• DATA TO PROCESS:
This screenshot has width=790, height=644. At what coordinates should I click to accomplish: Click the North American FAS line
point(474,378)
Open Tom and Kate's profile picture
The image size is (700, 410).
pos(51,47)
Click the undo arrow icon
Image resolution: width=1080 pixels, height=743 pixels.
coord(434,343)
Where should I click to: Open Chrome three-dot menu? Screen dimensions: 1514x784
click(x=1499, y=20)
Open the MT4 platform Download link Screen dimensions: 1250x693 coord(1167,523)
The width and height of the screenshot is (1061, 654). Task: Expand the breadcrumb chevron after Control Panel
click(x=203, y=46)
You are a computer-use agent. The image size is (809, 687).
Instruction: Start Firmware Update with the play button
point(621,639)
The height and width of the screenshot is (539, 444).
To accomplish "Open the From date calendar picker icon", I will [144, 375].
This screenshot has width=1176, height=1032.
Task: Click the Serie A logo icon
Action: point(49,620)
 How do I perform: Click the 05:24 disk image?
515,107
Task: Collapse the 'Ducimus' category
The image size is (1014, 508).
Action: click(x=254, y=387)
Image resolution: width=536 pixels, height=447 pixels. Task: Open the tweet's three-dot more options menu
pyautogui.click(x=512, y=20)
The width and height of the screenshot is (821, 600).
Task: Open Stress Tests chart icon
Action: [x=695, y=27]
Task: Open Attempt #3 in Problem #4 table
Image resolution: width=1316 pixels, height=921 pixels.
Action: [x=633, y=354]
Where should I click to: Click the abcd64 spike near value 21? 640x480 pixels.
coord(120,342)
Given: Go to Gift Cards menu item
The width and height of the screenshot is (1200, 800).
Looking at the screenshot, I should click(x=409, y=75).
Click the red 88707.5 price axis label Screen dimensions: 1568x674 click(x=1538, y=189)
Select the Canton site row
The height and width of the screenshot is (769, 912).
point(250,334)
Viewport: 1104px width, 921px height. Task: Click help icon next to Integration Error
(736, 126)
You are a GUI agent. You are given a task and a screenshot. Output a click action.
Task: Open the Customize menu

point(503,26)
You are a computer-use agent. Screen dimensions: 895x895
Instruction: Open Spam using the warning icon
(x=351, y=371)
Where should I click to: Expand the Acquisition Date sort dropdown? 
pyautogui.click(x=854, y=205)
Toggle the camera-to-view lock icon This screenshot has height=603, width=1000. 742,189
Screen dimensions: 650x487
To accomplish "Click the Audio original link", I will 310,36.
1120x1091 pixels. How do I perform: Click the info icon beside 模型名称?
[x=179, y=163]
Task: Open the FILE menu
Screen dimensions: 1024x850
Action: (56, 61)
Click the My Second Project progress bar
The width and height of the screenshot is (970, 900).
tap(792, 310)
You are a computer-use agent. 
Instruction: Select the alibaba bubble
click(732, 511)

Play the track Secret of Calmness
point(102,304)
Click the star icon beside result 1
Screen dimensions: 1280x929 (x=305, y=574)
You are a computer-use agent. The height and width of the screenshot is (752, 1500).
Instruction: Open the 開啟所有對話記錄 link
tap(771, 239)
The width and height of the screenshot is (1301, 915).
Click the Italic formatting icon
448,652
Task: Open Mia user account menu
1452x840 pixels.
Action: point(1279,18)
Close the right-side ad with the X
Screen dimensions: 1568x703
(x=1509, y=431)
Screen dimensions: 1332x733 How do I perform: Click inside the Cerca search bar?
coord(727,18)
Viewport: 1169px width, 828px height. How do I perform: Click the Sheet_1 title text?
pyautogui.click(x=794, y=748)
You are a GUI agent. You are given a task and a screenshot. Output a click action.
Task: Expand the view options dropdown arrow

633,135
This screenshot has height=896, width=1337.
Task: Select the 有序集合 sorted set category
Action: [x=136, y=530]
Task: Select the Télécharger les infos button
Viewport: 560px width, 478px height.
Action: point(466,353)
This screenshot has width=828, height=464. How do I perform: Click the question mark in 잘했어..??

• INSTRUCTIONS TO FOLLOW:
A faithful copy of the lines from the line containing "Task: Select the Télécharger les infos button" to the end of the data should be set down, both ends included, and nothing more.

• ANSWER SECTION:
Task: Select the Télécharger les infos button
Viewport: 560px width, 478px height.
Action: point(466,353)
This screenshot has width=828, height=464. How do I perform: Click the question mark in 잘했어..??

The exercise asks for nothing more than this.